Consider the 2010 redistricting process, managed by former governor O’Malley. Former Supreme Court justice John Paul Stevens called the resulting congressional-district map “outrageously unconstitutional.” Christopher Ingraham of the Washington Post ranked Maryland’s third congressional district “the second-most gerrymandered” district in America. A federal judge described its jagged contours as “a broken-winged pterodactyl, lying prostrate across the center of the state.” Only when compelled under oath in federal court did O’Malley admit to using the redistricting process for partisan gain at the expense of equal representation.

 

With a newly reelected Republican governor, conservatives will be tempted to exact revenge and redistrict with an eye to increasing the number of GOP seats in Congress and the legislature. Wisely, Governor Hogan has said he will do no such thing. (Disclosure: I am an unpaid member of Governor Hogan’s Redistricting Reform Commission.) Instead, he has proposed surrendering redistricting power to an independent commission of nine members rigorously vetted to dilute the power of partisan loyalties.
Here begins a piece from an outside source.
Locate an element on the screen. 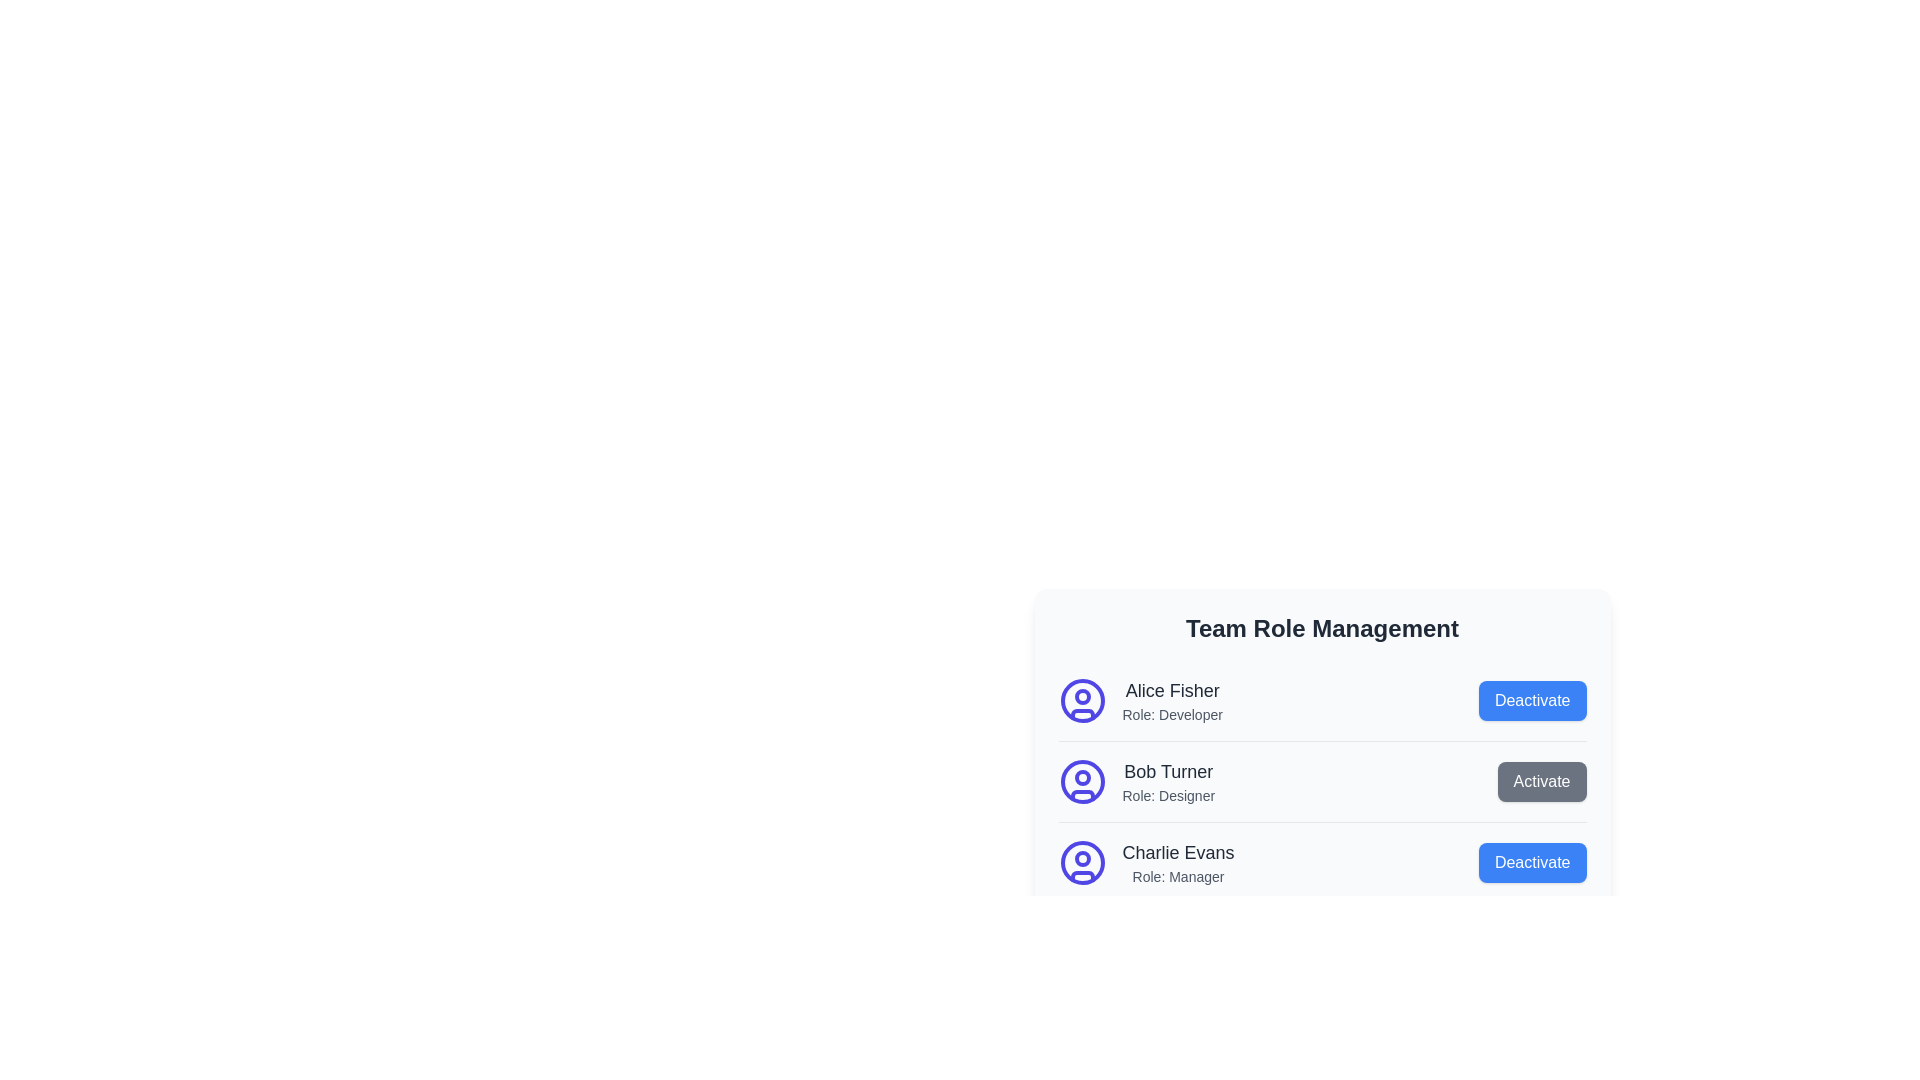 This screenshot has width=1920, height=1080. Profile summary item for user 'Charlie Evans', which includes an indigo circular avatar and text displaying 'Charlie Evans' and 'Role: Manager' is located at coordinates (1146, 862).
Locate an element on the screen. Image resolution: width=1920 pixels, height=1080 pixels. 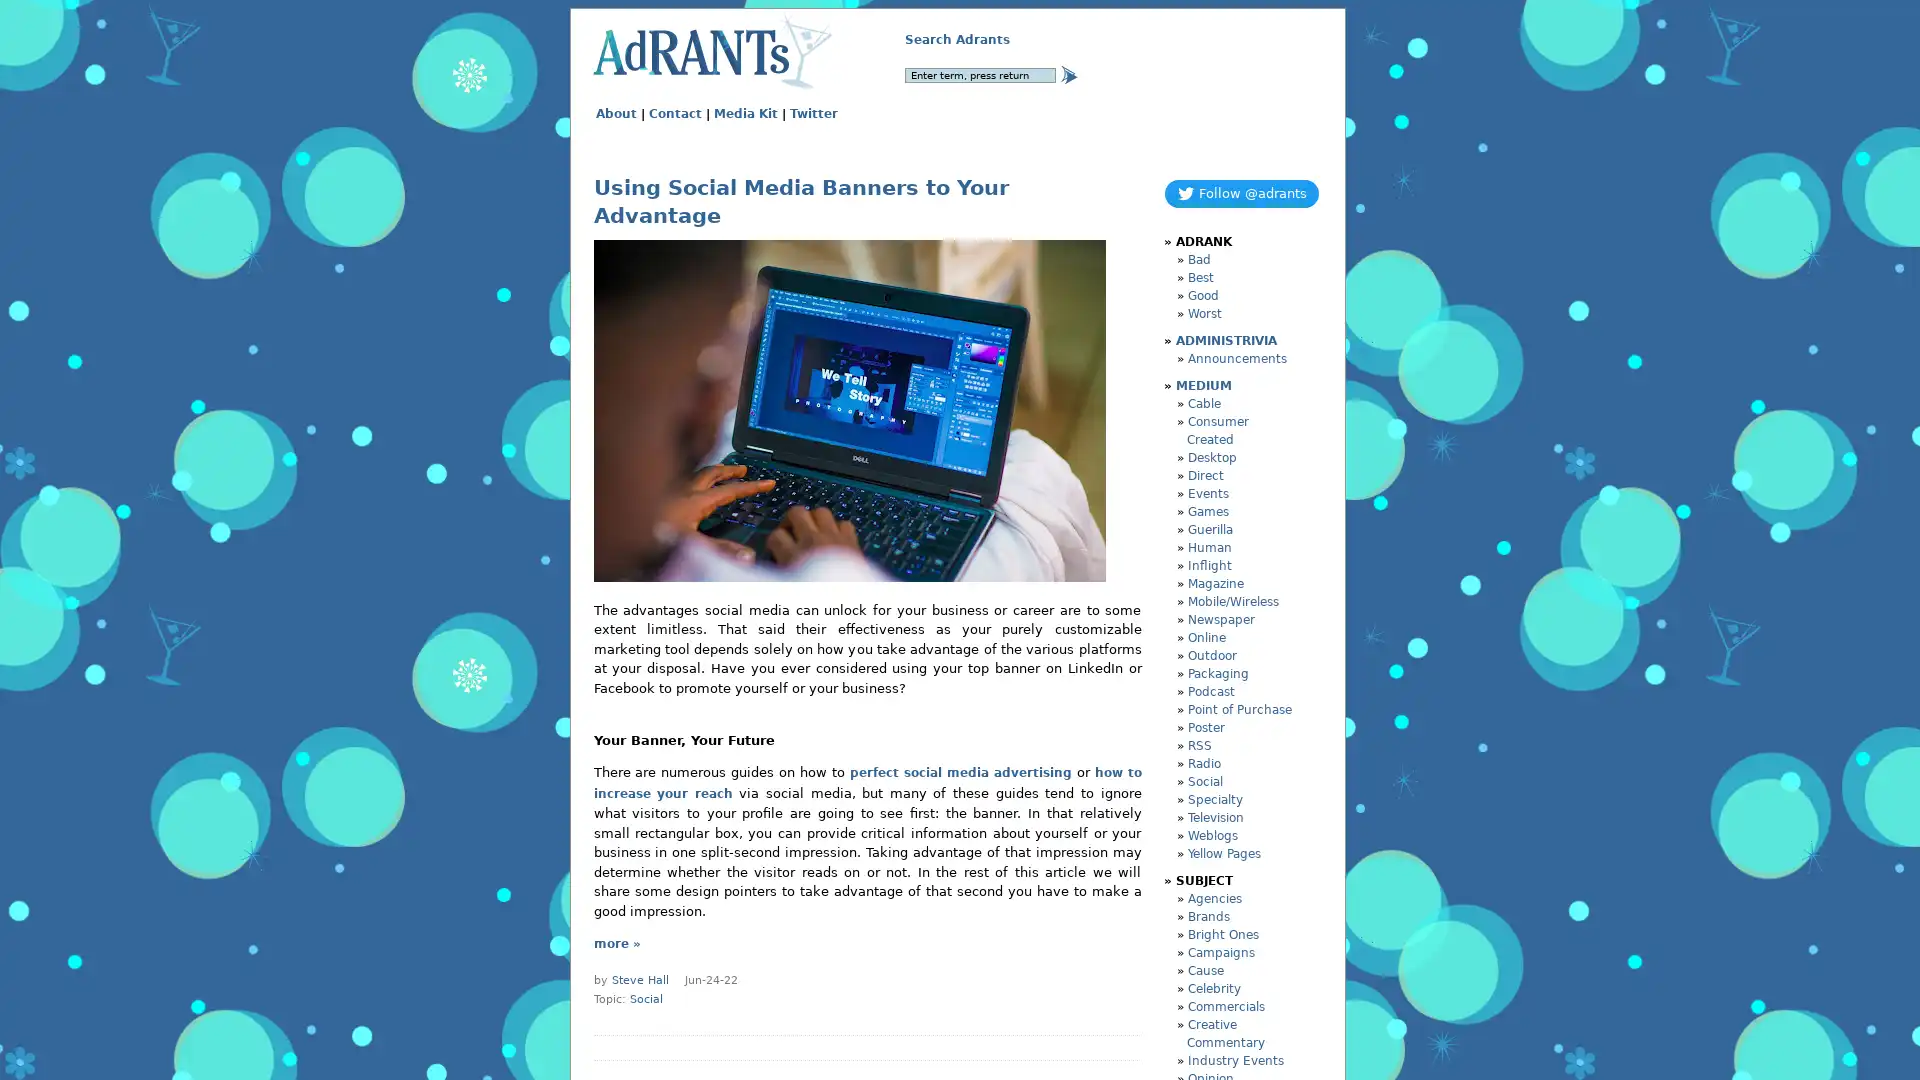
Search is located at coordinates (1067, 73).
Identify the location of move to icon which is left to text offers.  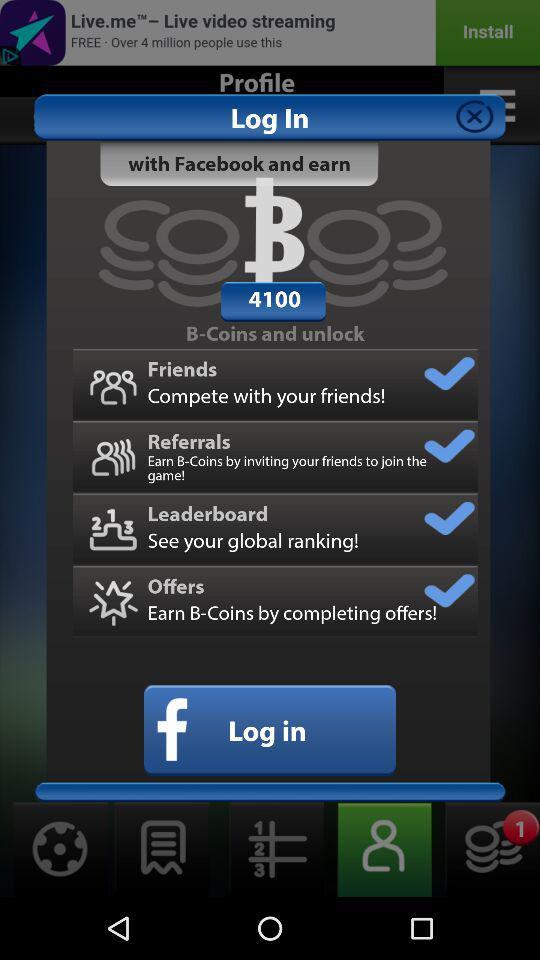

The goal is simple: Finally let voters pick their representatives, rather than have representatives pick their voters.

 

 
 

Christopher B. Summers — Christopher B. Summers is president and chief executive officer of the Maryland Public Policy Institute, a nonpartisan public-policy research and education organization that focuses on state policy issues.

 

Disclosure: Governor Larry Hogan was a member of the Maryland Public Policy Institute board of directors from 2011 - 2013.